Tandis qu’il rentrait à l’intérieur du bâtiment, Alexandra se laissa aller contre le dossier de son fauteuil en rotin blanc et ferma les yeux pour sentir la brise venue de la mer caresser son visage. M. Rivaud, pour la distraire un peu, les avait emmenées, Amity et elle, dîner sur la terrasse du Cercle nautique dont l’élégante façade blanche couronnée de balustres et d’un fronton triangulaire faisait face à la Méditerranée.
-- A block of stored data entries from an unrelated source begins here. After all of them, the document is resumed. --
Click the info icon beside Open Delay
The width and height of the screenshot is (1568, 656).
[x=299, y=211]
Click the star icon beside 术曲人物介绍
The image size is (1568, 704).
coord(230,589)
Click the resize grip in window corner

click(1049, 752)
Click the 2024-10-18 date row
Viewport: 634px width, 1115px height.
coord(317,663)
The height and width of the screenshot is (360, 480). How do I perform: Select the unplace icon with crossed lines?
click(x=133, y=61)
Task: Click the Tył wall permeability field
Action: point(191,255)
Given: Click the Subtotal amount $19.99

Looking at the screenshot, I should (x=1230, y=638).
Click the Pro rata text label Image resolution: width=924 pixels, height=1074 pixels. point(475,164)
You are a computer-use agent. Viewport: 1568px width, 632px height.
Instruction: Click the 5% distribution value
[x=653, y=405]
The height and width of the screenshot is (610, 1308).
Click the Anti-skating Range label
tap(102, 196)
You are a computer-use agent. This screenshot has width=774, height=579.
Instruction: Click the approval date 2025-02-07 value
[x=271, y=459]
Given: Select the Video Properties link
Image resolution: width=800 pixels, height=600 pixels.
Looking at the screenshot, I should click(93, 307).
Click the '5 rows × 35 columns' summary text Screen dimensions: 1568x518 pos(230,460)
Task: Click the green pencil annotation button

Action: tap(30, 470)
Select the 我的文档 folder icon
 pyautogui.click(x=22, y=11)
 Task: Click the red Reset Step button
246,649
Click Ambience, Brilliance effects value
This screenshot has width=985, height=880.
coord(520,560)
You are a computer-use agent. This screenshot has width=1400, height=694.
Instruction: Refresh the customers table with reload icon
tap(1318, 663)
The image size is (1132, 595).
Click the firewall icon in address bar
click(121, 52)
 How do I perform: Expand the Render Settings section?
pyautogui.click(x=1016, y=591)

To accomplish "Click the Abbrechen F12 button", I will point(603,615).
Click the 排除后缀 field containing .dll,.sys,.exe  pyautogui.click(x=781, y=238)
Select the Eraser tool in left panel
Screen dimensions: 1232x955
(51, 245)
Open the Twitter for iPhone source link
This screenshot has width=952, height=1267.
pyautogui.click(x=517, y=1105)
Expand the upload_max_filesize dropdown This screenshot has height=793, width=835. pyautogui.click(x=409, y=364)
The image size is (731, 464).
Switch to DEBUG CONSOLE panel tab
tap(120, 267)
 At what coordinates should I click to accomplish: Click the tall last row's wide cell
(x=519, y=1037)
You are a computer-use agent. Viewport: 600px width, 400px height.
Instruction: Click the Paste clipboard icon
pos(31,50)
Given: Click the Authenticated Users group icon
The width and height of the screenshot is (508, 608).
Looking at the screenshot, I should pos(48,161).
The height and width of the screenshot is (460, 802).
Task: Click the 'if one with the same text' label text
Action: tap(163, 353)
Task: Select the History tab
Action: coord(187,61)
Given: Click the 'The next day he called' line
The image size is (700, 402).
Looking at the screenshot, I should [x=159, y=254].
Possédant un voilier ancré dans le port de Cannes, M. Rivaud était vice-président de ce club sélect et très britannique où les femmes n’étaient admises que pour le dîner.

Alexandra appréciait cette initiative qui l’éloignait de la curiosité des gens de l’hôtel et elle admettait volontiers que ses préventions concernant Nicolas Rivaud étaient tout à fait injustifiées. C’était l’un de ces vieux messieurs charmants, cultivés, sympathiques et un rien vieille France comme elle les appréciait et elle comprenait à présent que tante Amity lui eût donné son amitié. Sa compagnie devait la changer de celle de ses amies de Philadelphie et des quelques hommes qu’une demoiselle célibataire pouvait se permettre de rencontrer.